Les derniers rayons du soleil éclairaient, en ce soir d’avril, d’une teinte légèrement lugubre le bureau du Gouverneur Général. Ce dernier appréciait travailler à la lumière du jour et attendait bien souvent d’être complètement plongé dans le noir pour se résoudre à allumer l’imposant lustre de cristal et de diamant qui ornait la pièce.

Le Gouverneur Général occupait le plus beau salon du Palais Bolden, situé au centre de l’édifice, et dont la vue donnait sur le parc de la propriété. Les jours d’été, il n’était pas rare que l’occupant des lieux déménageât à l’étage inférieur pour profiter de l’accès au jardin. A cet instant pourtant, Konrad Lambrecht était penché sur un petit secrétaire au style épuré mais néanmoins élégant qu’il avait lui-même disposé dans un coin de la pièce. Il n’aimait guère en effet travailler sur son bureau lequel était par ailleurs noyé sous un monticule de dossiers. Binocle sur le nez il griffonnait nerveusement sur une feuille de papier les éléments de langage de son intervention prévue le lendemain matin au Conseil d’État. L’observateur averti se rendra peut-être compte de l’anarchie qui régnait alors sur ce bout de papier. Les phrases apparaissaient décousues, incomplètes et relativement obscures. Cela ne paraissait guère étonnant, Lambrecht était fils de médecin. Les idées semblaient assaillir cet esprit vif si bien que l’écriture ne parvenait pas à suivre.

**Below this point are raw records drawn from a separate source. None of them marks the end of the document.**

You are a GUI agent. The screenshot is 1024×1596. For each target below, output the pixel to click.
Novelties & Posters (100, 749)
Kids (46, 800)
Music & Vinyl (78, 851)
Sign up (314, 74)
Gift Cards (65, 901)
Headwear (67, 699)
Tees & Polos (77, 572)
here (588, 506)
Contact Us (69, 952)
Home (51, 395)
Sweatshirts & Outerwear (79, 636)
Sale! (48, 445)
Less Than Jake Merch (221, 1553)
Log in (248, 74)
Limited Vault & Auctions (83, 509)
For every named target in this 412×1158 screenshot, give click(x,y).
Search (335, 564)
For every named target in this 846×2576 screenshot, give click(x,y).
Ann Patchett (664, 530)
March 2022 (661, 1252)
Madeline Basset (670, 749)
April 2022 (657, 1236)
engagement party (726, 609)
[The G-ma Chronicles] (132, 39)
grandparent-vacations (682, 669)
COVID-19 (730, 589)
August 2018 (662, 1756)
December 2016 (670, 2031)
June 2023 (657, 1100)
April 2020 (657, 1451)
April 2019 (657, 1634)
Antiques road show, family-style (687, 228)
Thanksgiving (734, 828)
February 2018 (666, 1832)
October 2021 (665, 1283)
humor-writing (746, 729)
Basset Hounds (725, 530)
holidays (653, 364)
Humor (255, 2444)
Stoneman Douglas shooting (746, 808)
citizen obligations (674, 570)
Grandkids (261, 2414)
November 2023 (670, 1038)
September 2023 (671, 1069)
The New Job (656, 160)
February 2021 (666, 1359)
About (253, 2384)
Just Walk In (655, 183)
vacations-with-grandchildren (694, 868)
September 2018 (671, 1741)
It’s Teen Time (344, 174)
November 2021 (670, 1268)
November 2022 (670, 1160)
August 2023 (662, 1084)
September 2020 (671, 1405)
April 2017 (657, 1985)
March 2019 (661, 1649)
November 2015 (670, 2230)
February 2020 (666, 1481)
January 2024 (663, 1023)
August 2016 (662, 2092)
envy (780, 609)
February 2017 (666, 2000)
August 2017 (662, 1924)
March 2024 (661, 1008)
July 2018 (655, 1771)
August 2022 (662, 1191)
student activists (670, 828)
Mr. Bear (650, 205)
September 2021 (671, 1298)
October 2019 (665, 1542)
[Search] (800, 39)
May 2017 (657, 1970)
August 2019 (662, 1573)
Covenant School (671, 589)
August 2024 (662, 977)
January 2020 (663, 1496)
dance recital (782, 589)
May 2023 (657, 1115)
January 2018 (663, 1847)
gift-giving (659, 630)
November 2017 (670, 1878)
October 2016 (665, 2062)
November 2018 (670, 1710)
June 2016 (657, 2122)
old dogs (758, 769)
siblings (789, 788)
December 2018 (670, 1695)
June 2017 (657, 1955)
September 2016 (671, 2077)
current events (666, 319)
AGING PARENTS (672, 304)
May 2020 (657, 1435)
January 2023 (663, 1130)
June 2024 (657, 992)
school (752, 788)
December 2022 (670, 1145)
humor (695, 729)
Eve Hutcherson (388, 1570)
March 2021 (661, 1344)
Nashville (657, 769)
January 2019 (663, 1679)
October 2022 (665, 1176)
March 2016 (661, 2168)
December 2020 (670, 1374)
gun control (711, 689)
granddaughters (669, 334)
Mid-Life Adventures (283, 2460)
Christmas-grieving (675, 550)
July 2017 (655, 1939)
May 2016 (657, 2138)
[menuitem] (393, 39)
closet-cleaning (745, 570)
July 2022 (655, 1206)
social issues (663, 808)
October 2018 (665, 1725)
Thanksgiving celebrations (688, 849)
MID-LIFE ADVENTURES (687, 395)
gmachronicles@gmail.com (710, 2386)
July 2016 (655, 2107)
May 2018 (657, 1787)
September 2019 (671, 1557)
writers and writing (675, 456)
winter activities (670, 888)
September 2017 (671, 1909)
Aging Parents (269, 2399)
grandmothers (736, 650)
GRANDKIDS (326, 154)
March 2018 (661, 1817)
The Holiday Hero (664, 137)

Brusquement, les grandes portes battantes de l’antichambre de son bureau s’ouvrirent et, après un bref instant, le chef de cabinet du Gouverneur Général fit son entrée dans la pièce déjà plongée dans un noir relatif. Cherchant d’un coup d’œil rapide le Gouverneur, il se rendit compte de l’affairement fiévreux et continu dans lequel se trouvait le vieil homme tandis que les huissiers refermaient successivement derrière lui les portes du bureau et de l’antichambre. Konrad Lambrecht resta impassible et ne daigna accorder le moindre regard à son collaborateur qui resta muet un petit moment.



Konrad Lambrecht : Je vous écoute Klaus !

Klaus Völmeir : Son excellence a-t-elle pris connaissance de la note des services de la Grande Chancellerie sur la situation en Ardalogne ?

Kondrad Lambrecht : J’ai surtout eu vent du communiqué du Stadhouder du Zeederland rétorqua sèchement le Gouverneur qui semblait accuser la lenteur de ses services.

Klaus Völmeir : Dans ce cas vous n’êtes pas sans savoir que le Zeederland est lui aussi très préoccupé par la situation politique du pays ; la victoire des phalangistes et la proclamation de la dictature populaire semblent ouvrir une ère incertaine pour l’Ardalogne et le sud du continent.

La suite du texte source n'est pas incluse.